According to PATA statistics, 41 million tourists visited ASEAN last year, representing half the total visitors to Asia, with intra-regional travellers accounting for 38 percent of the traffic.

Malaysia, Thailand, Singapore and Indonesia were among the top 10 destinations in Asia-Pacific but the Bali blast and a looming US-Iraq war are bound to hurt their medium-term prospects, officials say.

But some ASEAN members are fighting back.

Indonesia, which has armed itself with sweeping powers including the death penalty to fight terrorism, is pressing ahead with plans to launch EcoTourism Year 2002.

Malaysia launched two tourism funds totalling 600 million ringgit (158 million dollars) to develop the industry and plans to set up a theme park with Hollywood giant Universal Studios.

Vietnam plans to turn an area around Cam Ranh Bay, a former US military base, into a series of eco-friendly beach resorts.

Thai Tourism Industry Acts Swiftly to Reassure Safety of Foreign Visitors

(VOA) -  Thailand's tourism industry has reacted swiftly to allay fears that the country's resorts are not safe following the October 12 terrorist attack in Bali, Indonesia.
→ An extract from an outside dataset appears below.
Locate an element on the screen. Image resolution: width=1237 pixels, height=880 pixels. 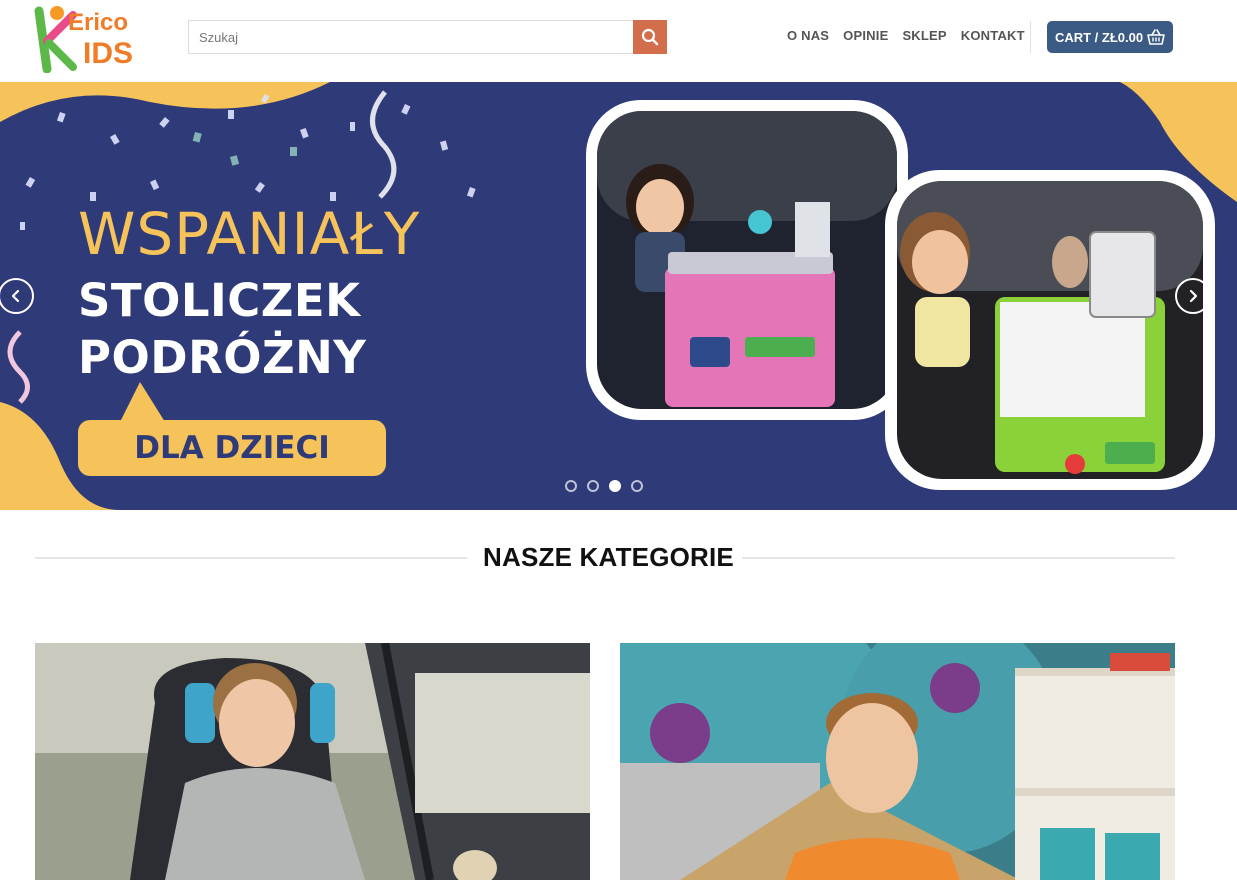
logo: Erico IDS is located at coordinates (98, 38).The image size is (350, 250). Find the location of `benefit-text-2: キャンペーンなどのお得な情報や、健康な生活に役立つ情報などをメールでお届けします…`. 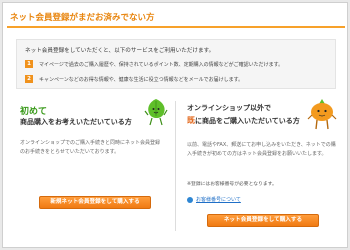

The move comes after several, mostly Western, countries issued travel warnings covering Southeast Asia and named Thai tourist spots, including the popular tourist destination of Phuket.

Thailand's tourism industry has stepped up efforts to reassure visitors of adequate security after several nations announced upgraded travel alerts, warning of possible terrorism attacks.

The travel warnings were issued after the deadly October 12th bombing on the Indonesian resort island of Bali, that killed nearly 200 people, mostly foreign tourists. Local operatives of the al-Qaida terrorist network have come under suspicion.

Thai Foreign Minister Surakiart Sathirathai has criticized the alerts by Britain, Denmark, Australia, Portugal and Japan. He says the advisories are vague in describing the increased risk of terrorist threats and have been causing panic.

Foreign Ministry spokesman, Isorn Pocmontri, says "rather frustrated with these warnings which we have found to be based upon intelligence rather than reality. Thailand has stepped up its security measures to ensure maximum public security and hopefully this will convince the travelers that we are safe and sound."

The travel warnings come as Thailand's tourism industry is gearing up for the peak Christmas-New Year period.

The tourism industry contributes some five billion dollars to the national economy, from the more than 10 million visitors expected to arrive by year's end. The country normally expects more than one million tourists in December alone.

The Tourism Authority of Thailand, or TAT, has stepped up its efforts to convince overseas travel agents that sufficient security is in place. TAT's Mana Chovthum says "we are quite sure for Thailand as a whole the security problem is under control now and should be no problem for any tourists to come to Thailand."

Tourist police patrols have been beefed up with Thailand adding more local police as well as Thai Army soldiers in major tourist venues. Security forces have been deployed at 85 oil depots and six refineries nationwide after U.S. intelligence warnings such sites could be targeted by terrorists. Increased security measures have also been implemented at airports.

For the major resort hotels, the warnings have triggered a wave of concerned calls, raising fears of widespread cancellations. But so far cancellations have been limited mainly to long haul travelers from Europe.

Director of Marketing and Sales for Le Meridien Hotels and Resorts in Thailand, Stephane Laguette, says he is angered that governments are not giving travelers and the tourism industry better information about possible threats, leaving everyone feeling uncertain. "Personally, I think you mention everything or you mention nothing," he says. "If there is the information and there is a risk, let's say exactly what and where."

Mr. Laguette says since the September 11, 2001 terrorist attacks in the United States, fewer travelers have booked vacations in advance. And since last Month's post-Bali warnings, bookings to the Le Meridien resorts here have almost stopped.